Since I took over as sole portfolio manager seven months ago, I have purchased/repurchased only eight stocks, seven of which have risen – and are currently the seven largest positions in the fund (we took a small loss on Apple, which I sold). If I can maintain an .875 batting average over time, we will do very well indeed.

 

I am pleased with the fund’s concentrated yet well-diversified long portfolio, which I believe will substantially outperform the market over time. Here is a list of every long position the fund holds today, ranked in descending order of size (each is discussed in Appendix A):

 

1.      Berkshire Hathaway (BRK.A) (BRK.B)

2.      AIG

3.      Howard Hughes (NYSE:HHC)

4.      Citigroup (NYSE:C)

5.      Goldman Sachs (NYSE:GS)

6.      Netflix (NFLX)

7.      Canadian Pacific

8.      dELiA*s

9.      Grupo Prisa

10.  Iridium

11.  Spencer Holdings (private placement)
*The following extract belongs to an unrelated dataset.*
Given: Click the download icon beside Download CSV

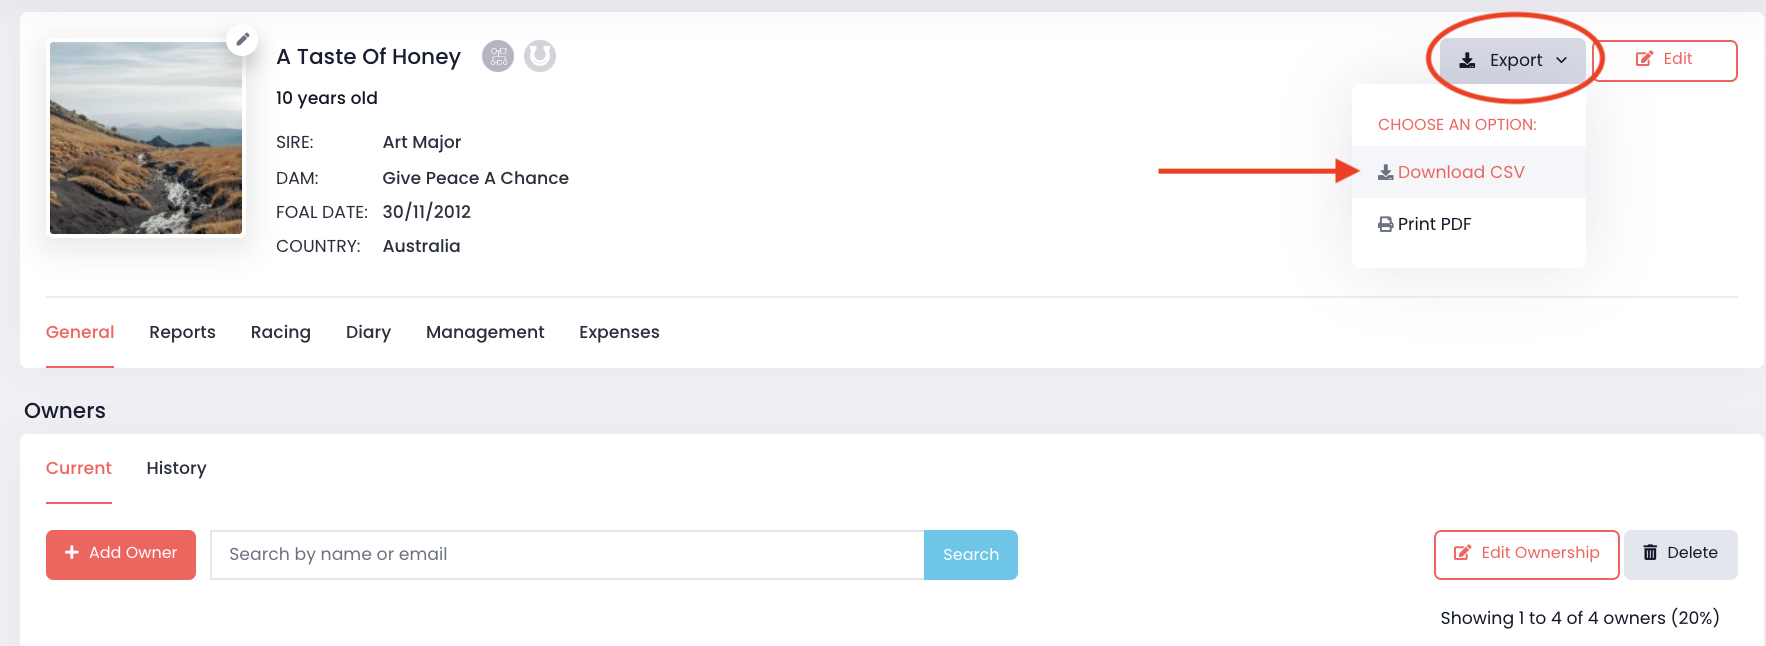Looking at the screenshot, I should [1385, 172].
12.  Japan side fund (private placement)

13.  Spark Networks

 

Note that the illiquid legacy positions that hurt our performance in the second half of 2012 – most notably, dELiA*s, Iridium, and Grupo Prisa – were approximately 30% of capital on July 1st, but are now under 10%. With the benefit of hindsight, I of course wish that I’d sold more of them last summer, but today I think they are attractive “mispriced options” that will do well from current depressed levels.

 

The fund is currently 62% long, and my highest priority is to identify a small number of cheap, safe, new investments that will take the fund’s long exposure to the 80-100% range. This won’t be easy, unfortunately. In today’s markets, complacency abounds – market volatility levels haven’t been this low since before the financial crisis in early 2007 – so high-conviction long ideas are few and far between right now. I’ve been doing a lot of work on a range of companies and am finding many stocks that are trading at a 10-20% discount to intrinsic value, but that’s not a big enough margin of safety, so I continue to look.

 

I can’t tell you how long it will take me to build the fund’s short and long exposure up to my target levels, but I can assure you that I will be patient – and my experience over more than 14 years of managing money professionally is that my patience has eventually been rewarded.

 

New Strategy

In late June, as I prepared to once again manage the fund by myself, I thought hard about how to maximize my chances for success going forward. I ultimately decided to go back to the much simpler, more focused, lower-risk approach that had worked for me so well early in my career. To that end, I have significantly reduced the fund’s overall exposure, position sizes, use of options, and trading.

 

I truly believe that less is more. Going forward, the funds I manage will be concentrated in my very best, carefully researched investment ideas, with approximately 15 meaningful positions on the long side and a similar number of (much smaller) positions on the short side. My target portfolio exposure is 80-100% long and 15-30% short. In this increasingly short-term, trading-oriented environment, I aim to do as little trading as possible, and would be delighted if I am able to generate a handful of great investment ideas each year.

 

I also want to emphasize what I’m not doing. While I want with every bone in my body to get us out of the hole that we’re in, I’m not going to do it the wrong way. I’ve seen too many fund managers try to quickly make back losses by swinging for the fences – trading rapidly, using leverage and options, and buying speculative stocks – and they invariably blow themselves (and their investors) up. I’m taking the opposite approach, which can by summarized by the first rule of holes: “When you’re in one, stop digging!” (hat tip to Molly Ivins).